Kruger National Park is home to the majority of the Earth’s remaining rhino populations. So what else do we know about the rhinos’ home?
*Kruger National Park is the largest game reserve in Africa. It spans across 19,633 square kilometres, basically the same size of Israel or New Jersey.
*There are 9 gates accessing the park, adding to the difficulty to monitor and patrol human activity in the park.
*It is also home to 336 tree, 49 fish, 34 amphibian, 114 reptile, 507 bird and 147 mammal species.
*In 1869 (before the park was officially even founded), a gold rush exploded in the region, which resulted in the side effect of a significant decrease in game due to hunting and trading of animal horns and skins.

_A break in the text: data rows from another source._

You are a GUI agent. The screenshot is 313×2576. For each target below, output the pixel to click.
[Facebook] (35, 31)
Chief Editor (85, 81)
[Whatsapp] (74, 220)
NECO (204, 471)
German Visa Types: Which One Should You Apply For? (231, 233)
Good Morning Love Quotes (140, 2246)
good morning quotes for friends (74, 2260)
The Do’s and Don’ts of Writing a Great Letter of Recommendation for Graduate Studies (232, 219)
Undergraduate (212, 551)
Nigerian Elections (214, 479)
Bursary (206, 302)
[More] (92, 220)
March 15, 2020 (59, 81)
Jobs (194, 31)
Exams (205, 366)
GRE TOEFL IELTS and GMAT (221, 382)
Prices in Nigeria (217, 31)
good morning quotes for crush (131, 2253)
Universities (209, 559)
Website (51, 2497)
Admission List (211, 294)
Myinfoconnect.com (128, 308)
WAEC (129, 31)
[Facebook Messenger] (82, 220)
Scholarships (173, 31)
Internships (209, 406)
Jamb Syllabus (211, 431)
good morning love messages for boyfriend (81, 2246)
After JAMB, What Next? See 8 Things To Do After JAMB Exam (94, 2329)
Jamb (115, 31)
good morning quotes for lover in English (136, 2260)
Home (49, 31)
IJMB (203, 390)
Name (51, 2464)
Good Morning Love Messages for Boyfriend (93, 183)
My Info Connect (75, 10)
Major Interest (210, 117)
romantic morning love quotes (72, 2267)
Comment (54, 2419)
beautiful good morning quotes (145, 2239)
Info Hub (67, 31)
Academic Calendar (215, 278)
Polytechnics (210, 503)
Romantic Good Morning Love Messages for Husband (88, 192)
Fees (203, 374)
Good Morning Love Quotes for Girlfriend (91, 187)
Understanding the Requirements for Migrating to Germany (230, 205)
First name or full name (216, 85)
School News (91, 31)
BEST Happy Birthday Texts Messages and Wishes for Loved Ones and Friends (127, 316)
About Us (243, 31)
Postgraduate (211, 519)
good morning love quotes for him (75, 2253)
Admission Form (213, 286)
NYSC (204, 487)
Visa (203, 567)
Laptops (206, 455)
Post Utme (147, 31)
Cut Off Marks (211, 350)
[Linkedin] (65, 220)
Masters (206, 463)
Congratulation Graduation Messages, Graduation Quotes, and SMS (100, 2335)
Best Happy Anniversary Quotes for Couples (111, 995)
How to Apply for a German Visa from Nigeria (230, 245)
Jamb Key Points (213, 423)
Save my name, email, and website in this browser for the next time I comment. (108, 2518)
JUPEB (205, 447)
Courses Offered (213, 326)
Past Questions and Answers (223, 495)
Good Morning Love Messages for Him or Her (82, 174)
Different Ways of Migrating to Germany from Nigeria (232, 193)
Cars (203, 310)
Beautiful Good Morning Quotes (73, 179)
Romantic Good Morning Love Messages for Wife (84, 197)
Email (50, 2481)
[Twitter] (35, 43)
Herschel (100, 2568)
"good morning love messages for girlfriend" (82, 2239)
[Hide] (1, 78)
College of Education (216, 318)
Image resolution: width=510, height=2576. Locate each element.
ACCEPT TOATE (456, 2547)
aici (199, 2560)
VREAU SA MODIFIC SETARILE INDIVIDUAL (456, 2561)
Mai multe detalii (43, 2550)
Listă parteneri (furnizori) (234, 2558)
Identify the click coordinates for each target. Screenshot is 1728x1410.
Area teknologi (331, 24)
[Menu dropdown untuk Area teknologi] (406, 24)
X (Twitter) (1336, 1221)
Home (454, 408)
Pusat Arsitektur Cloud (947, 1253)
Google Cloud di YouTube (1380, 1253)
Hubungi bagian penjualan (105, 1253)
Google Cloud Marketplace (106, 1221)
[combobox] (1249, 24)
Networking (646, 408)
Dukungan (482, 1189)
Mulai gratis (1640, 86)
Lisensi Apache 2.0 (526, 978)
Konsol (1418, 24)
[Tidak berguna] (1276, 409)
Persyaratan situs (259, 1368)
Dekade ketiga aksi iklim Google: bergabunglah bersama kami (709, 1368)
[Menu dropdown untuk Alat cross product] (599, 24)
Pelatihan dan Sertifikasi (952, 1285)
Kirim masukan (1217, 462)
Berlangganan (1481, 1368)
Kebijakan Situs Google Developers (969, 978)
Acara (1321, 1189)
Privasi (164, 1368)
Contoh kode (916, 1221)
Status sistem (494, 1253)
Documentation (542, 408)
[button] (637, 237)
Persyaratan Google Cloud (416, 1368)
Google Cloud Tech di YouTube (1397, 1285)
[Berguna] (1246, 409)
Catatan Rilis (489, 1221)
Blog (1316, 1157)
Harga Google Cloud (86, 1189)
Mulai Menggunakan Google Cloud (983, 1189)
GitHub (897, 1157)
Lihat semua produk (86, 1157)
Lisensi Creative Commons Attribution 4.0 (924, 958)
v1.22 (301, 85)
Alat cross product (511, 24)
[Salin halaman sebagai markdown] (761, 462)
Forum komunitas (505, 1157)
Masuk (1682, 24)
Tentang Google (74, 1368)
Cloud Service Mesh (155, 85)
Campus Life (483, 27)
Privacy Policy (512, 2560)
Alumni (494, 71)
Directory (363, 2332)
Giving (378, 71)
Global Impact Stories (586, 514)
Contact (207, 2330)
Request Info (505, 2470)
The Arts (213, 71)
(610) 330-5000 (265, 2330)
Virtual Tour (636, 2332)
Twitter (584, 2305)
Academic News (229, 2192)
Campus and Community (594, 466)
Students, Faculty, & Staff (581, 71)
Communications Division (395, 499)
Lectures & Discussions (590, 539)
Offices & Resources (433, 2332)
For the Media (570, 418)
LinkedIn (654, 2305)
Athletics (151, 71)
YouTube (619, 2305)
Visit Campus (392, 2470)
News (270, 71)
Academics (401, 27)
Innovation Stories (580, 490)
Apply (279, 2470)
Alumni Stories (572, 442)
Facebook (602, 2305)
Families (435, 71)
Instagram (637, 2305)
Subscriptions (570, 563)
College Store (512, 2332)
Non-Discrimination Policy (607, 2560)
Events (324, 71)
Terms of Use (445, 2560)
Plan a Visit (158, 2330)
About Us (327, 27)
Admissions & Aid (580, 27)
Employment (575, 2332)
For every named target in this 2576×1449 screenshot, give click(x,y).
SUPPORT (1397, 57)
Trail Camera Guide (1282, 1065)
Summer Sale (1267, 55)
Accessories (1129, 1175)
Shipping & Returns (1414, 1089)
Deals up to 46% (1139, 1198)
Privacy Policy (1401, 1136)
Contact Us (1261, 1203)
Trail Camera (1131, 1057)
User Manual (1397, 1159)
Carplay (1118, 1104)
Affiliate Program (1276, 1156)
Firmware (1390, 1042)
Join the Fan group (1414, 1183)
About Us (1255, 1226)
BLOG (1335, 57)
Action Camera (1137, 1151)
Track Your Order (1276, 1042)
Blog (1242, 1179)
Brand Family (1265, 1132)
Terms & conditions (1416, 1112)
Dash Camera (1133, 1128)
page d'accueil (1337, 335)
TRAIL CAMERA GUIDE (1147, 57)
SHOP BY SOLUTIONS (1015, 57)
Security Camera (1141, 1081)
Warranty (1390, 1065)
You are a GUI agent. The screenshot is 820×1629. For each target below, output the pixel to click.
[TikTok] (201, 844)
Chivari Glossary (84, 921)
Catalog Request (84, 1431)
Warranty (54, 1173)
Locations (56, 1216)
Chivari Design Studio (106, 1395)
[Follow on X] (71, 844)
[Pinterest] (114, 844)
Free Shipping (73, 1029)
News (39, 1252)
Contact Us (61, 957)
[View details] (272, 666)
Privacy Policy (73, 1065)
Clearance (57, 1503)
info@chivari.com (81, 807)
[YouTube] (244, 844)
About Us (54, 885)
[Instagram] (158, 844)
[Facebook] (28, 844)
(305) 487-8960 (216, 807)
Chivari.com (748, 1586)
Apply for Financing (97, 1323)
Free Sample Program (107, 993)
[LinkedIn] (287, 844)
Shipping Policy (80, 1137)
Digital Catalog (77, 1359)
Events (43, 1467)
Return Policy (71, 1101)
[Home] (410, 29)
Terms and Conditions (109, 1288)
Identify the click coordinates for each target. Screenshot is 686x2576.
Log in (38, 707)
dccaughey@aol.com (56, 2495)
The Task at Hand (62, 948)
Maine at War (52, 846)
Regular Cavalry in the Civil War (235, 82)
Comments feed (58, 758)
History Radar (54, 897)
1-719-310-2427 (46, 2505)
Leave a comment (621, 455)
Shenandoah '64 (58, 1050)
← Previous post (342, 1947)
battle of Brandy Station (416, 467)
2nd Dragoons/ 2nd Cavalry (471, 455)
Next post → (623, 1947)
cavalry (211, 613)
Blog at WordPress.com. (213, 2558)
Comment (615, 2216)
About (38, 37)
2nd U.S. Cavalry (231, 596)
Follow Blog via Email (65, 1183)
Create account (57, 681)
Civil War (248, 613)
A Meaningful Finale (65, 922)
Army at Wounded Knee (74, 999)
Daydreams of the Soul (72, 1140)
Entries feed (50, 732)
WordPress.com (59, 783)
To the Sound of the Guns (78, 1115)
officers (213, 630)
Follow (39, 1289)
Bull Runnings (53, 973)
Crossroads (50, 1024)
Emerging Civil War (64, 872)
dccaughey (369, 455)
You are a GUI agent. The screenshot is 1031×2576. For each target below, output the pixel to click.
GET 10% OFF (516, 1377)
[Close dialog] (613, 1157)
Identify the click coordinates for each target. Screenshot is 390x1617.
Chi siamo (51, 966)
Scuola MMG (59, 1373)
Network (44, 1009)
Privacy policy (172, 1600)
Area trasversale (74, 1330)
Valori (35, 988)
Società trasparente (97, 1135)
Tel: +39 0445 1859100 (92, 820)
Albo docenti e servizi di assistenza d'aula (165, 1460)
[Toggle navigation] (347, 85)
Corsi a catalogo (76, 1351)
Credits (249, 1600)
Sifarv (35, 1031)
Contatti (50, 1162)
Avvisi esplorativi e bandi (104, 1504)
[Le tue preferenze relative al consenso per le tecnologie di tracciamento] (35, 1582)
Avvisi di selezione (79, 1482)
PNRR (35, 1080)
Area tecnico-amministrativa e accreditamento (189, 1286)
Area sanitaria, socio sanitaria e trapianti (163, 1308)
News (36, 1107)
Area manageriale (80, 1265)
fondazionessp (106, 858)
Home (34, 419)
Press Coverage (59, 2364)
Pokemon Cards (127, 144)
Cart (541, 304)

*The park itself didn’t come into existence until 1898, when it was founded by Paul Kruger.
*The first game warden was appointed in 1902.
*The first motorist officially entered the park in 1927. Today Kruger has over a million visitors a year.
*There are important archaeological ruins in Kruger, providing ample evidence that prehistoric man roamed the area between 500,000 and 100,000 years ago.
Of course the biggest current threat to Kruger is poaching. The parks anti-poaching efforts consist of:
- employing 650 rangers
- receiving additional assistance from the police and National Defence Force
- a canine unit
Kruger holds a rich history, and it’s role to the future of the world’s rhinos, makes it a critical area of protection and preservation.